Public meetings are being held next week in Concord, Lowell, Mass., and Montpelier, Vt., and later this month in Montreal, for people to review the first phase of the study.
O’Blenis said this part focused on the ridership possibilities – not on costs. Using three scenarios where the train ran between 60 and 110 mph, with three trips each way seven days a week, the study found some where “options in that range warranted further study,” he said. “We were looking for a fatal flaw.”
There are many issues that would have to be worked out, however – not the least of which is cost. Substantial improvements along the line would have to be made, and safety and signaling issues addressed, among others. The costs will be looked at in the second phase of the study, which will hopefully begin next year, O’Blenis said.
One of the things that made the study seem feasible to continue is the existence of a state-owned rail corridor in New Hampshire between Concord and White River Junction, Vt. O’Blenis said the existing tracks would more than likely have to be ripped out and replaced, but the existence of the corridor means the state wouldn’t have to buy land.
In the scenarios that were tested, O’Blenis said there were 13 potential stations. While not cast in concrete, he said he “certainly expected Nashua to be involved.”

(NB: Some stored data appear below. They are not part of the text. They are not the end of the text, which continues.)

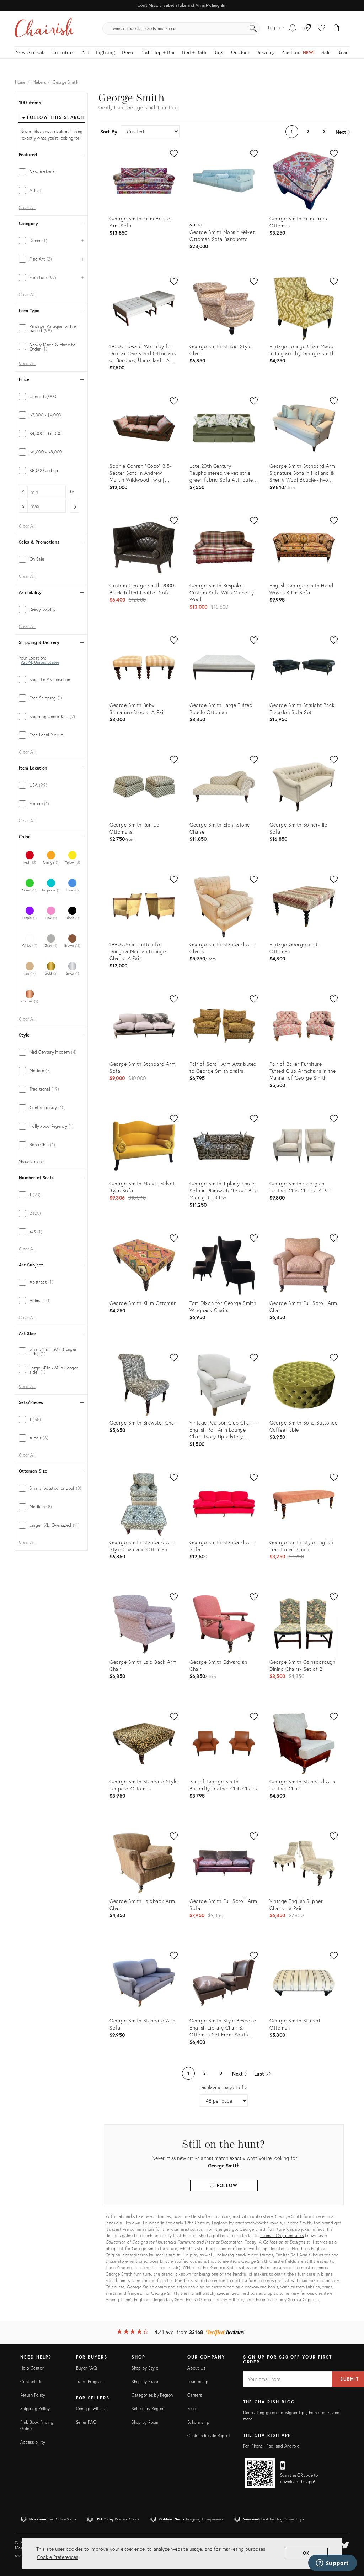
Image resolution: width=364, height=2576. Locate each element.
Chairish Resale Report (208, 2435)
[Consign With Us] (307, 28)
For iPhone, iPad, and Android (271, 2446)
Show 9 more (31, 1162)
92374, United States (40, 662)
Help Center (32, 2368)
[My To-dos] (292, 28)
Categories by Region (152, 2395)
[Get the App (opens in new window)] (260, 2473)
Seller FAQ (86, 2422)
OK (306, 2553)
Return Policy (33, 2395)
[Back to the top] (350, 2539)
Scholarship (198, 2422)
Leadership (198, 2381)
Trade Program (90, 2381)
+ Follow (53, 117)
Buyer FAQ (86, 2368)
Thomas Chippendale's (282, 2235)
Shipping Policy (35, 2408)
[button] (321, 28)
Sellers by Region (148, 2408)
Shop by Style (145, 2368)
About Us (196, 2368)
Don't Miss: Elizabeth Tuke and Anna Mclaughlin (182, 5)
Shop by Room (145, 2422)
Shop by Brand (146, 2381)
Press (192, 2408)
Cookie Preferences (57, 2557)
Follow (226, 2185)
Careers (194, 2395)
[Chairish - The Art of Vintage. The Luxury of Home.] (44, 28)
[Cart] (336, 28)
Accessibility (33, 2442)
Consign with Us (91, 2408)
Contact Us (31, 2381)
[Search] (253, 28)
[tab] (51, 172)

City and regional officials have been bickering recently with trucking lobbyists and the Executive Council over the council’s decision not to approve the use of gas tax money for study of a rail station on East Spit Brook Road. If the money isn’t approved, the city’s efforts at getting commuter rail may be seriously damaged.
While some of the solid answers for high-speed rail are still unknown, O’Blenis was optimistic about the possibility that high-speed rail service between Boston and Montreal could deliver passenger ridership numbers similar to the Downeaster, the connection between Boston and Portland, Maine.

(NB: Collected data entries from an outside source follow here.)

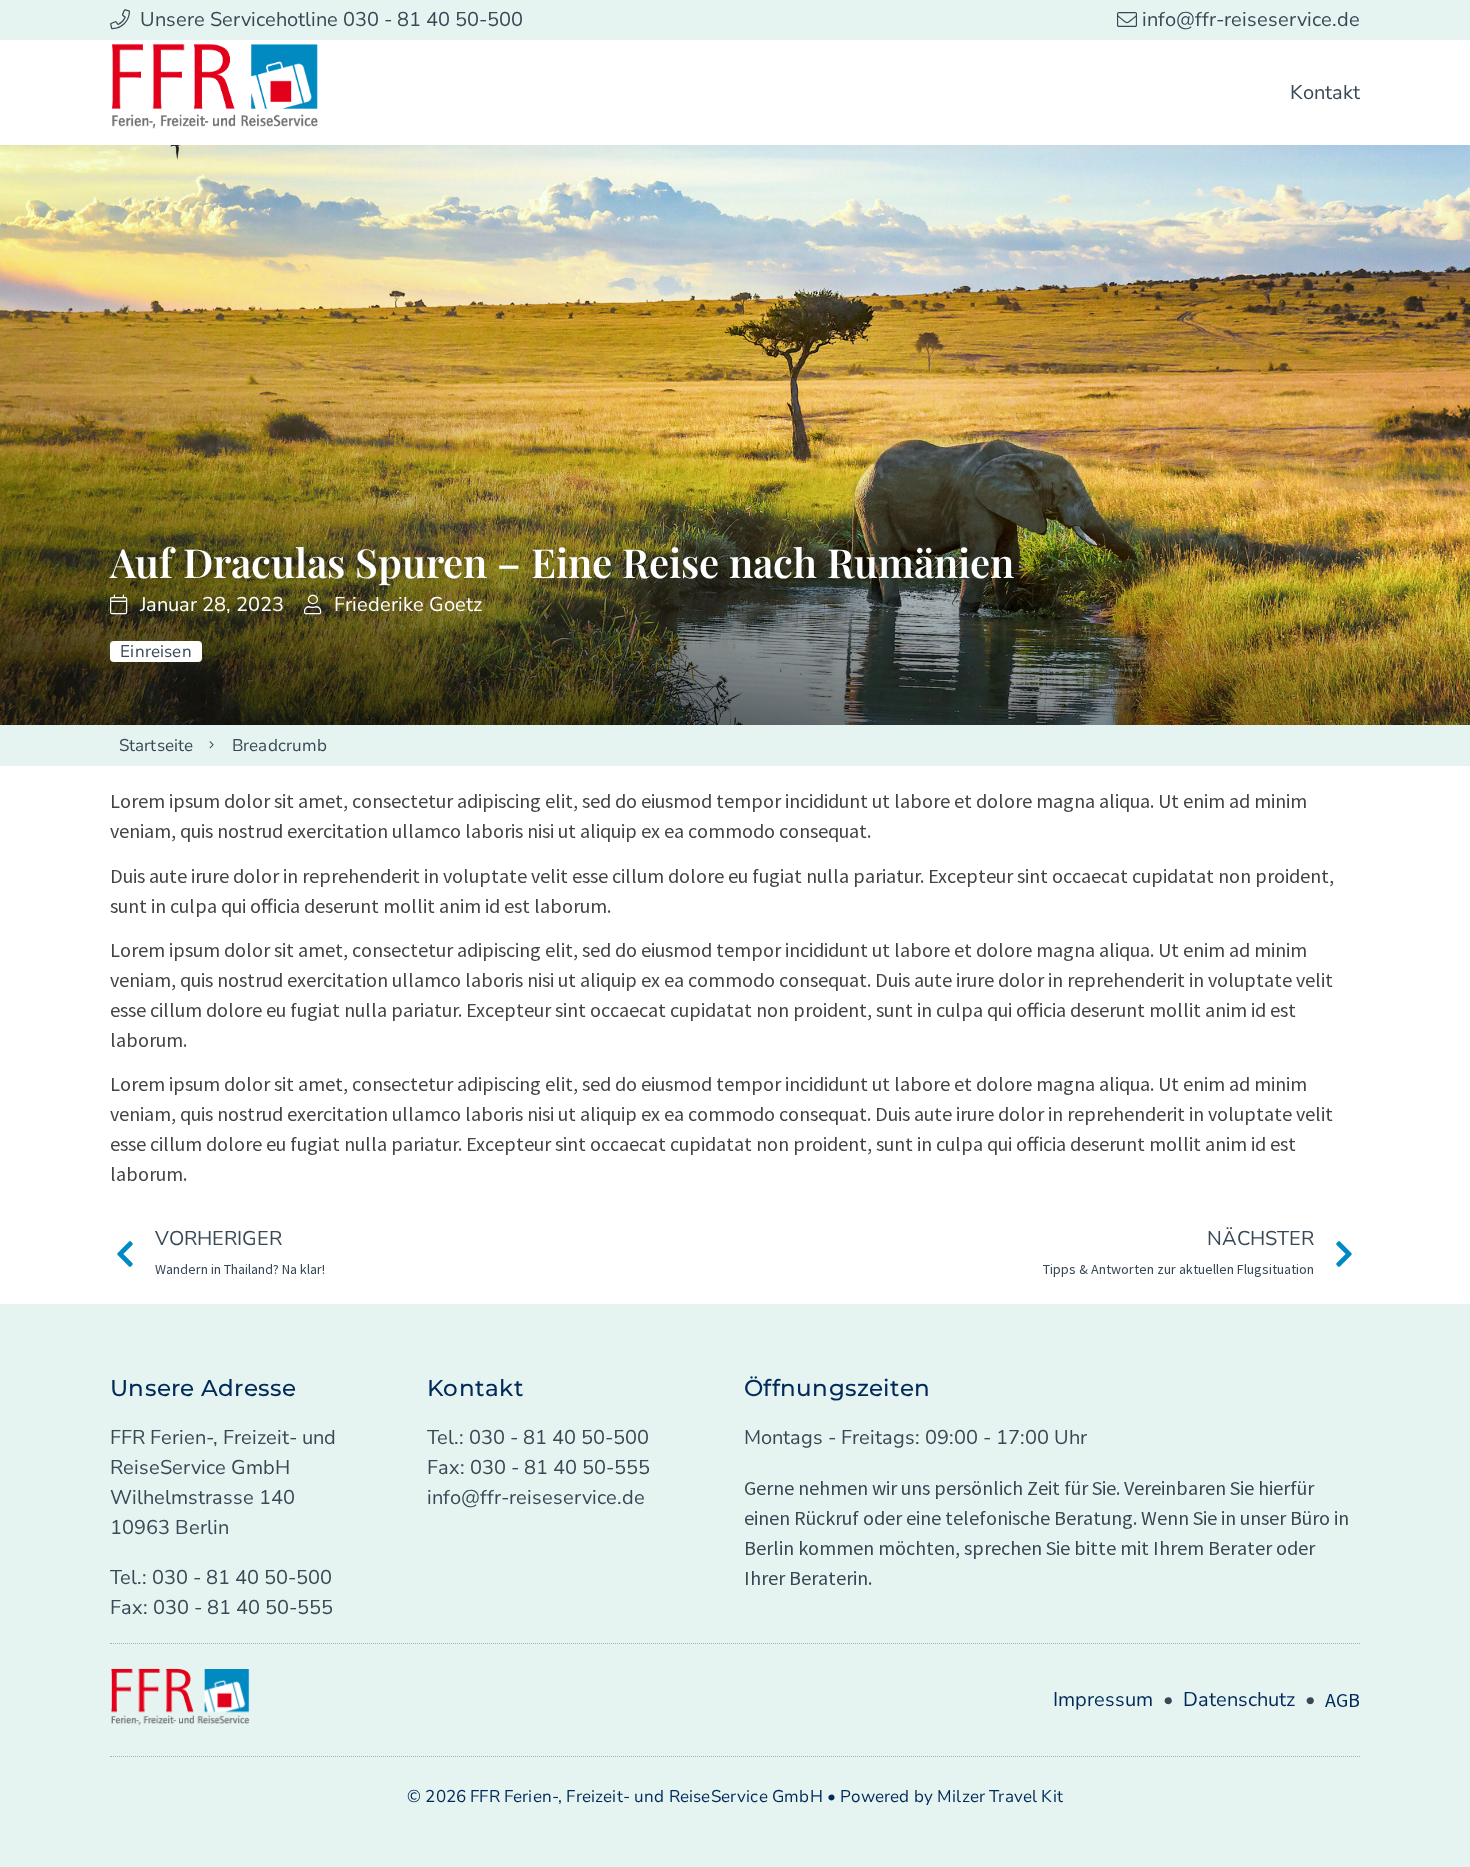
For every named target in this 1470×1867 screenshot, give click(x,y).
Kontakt (1325, 92)
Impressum (1103, 1699)
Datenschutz (1239, 1699)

That service has exceeded all expectations. Ridership for the first year is expected to top 323,000, with revenues reaching $4.7 million. The revenue figure exceeds projections by 44 percent, according to a statement from the Northern New England Passenger Rail Authority.
The ridership predictions for Boston-to-Montreal show the route would draw more tourists than businesspeople. The Downeaster attracts more business traffic, O’Blenis said.
The most direct commuter rail link between Boston and Montreal was broken in December 1994, when Amtrak discontinued the Montrealer.
After a meeting of the Coalition of Northeastern Governors in 2000, the governors of Vermont, New Hampshire and Massachusetts put in an application with the Federal Railroad Administration to have the route considered a high-speed corridor, making federal funds available for studies and some safety work.
The federal government approved the application in October 2000 and granted $200,000 for the study, which was matched by $200,000 from the three states involved.